- Directions
Which lines of the records below contain the word "dropdown"? Show each one.

************

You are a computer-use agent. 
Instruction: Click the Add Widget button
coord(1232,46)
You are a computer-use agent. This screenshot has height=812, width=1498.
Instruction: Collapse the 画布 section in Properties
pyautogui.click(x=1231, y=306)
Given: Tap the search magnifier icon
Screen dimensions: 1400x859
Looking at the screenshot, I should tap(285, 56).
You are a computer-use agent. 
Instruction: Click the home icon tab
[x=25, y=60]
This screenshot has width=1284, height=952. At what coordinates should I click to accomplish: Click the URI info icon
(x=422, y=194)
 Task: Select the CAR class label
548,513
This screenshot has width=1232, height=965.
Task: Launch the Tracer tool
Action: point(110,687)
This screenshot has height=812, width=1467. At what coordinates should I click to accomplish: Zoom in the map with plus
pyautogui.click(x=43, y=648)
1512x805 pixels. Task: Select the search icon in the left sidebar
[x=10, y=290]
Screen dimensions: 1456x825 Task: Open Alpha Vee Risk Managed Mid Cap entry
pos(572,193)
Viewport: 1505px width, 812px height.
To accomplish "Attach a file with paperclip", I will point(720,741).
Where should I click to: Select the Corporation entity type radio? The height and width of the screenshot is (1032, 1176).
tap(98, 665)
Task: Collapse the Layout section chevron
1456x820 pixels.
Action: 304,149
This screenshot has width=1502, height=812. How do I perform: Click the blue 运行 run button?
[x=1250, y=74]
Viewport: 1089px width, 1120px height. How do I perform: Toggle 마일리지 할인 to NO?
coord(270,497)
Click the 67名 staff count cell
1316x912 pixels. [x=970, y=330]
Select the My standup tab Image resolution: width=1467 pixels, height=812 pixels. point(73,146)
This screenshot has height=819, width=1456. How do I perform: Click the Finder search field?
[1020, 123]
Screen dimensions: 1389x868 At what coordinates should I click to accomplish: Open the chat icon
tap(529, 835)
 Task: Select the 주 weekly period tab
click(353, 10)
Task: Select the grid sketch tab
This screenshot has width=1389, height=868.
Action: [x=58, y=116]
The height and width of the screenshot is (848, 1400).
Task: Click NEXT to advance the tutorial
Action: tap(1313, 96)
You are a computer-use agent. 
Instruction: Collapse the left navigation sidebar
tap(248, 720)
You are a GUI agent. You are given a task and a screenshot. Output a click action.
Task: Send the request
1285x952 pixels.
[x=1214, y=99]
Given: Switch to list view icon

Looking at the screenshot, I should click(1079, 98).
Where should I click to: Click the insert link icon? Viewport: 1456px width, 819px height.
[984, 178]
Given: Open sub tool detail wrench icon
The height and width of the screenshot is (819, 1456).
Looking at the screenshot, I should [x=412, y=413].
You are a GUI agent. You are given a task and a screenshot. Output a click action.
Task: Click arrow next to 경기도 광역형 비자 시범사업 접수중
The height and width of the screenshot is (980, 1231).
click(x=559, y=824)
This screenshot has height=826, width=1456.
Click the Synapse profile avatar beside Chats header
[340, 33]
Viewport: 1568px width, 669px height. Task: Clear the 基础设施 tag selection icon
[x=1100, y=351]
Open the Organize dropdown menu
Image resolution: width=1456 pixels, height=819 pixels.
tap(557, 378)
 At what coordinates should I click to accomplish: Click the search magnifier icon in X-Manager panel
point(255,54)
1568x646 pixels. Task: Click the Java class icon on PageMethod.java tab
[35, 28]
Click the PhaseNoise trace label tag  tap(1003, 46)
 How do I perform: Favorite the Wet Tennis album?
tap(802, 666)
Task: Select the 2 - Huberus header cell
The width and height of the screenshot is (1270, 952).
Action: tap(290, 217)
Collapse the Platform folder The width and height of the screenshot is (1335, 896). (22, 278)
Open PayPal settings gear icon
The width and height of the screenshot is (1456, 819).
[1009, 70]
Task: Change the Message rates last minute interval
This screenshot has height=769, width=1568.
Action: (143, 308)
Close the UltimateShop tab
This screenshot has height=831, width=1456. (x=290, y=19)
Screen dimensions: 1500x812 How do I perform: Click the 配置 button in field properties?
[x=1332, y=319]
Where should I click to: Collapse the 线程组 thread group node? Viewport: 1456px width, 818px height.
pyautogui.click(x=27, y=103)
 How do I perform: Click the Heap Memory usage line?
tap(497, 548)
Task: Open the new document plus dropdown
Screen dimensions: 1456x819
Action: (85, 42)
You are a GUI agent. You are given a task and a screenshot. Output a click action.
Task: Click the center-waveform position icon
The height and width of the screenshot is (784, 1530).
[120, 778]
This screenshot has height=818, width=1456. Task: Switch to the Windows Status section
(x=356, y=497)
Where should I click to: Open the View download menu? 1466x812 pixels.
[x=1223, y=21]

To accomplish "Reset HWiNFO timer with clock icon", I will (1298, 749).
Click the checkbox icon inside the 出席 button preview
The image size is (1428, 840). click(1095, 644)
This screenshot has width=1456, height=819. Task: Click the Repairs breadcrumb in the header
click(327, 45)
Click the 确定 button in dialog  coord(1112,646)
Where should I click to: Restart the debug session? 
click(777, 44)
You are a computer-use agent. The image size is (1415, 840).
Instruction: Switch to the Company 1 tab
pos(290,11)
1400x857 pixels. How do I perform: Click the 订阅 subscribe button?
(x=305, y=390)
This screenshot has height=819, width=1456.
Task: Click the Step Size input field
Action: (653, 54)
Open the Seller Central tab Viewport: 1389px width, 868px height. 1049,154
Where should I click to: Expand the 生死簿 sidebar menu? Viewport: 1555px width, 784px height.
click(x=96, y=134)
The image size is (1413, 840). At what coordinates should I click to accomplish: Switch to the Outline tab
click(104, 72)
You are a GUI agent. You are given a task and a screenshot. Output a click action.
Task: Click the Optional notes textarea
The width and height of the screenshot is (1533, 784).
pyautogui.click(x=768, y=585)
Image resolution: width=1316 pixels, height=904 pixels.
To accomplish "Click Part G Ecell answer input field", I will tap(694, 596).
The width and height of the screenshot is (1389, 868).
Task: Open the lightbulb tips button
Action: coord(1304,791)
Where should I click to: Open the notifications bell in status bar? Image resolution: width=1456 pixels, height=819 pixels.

************

- Exercise response
Open the Organize dropdown menu
Task: Open the new document plus dropdown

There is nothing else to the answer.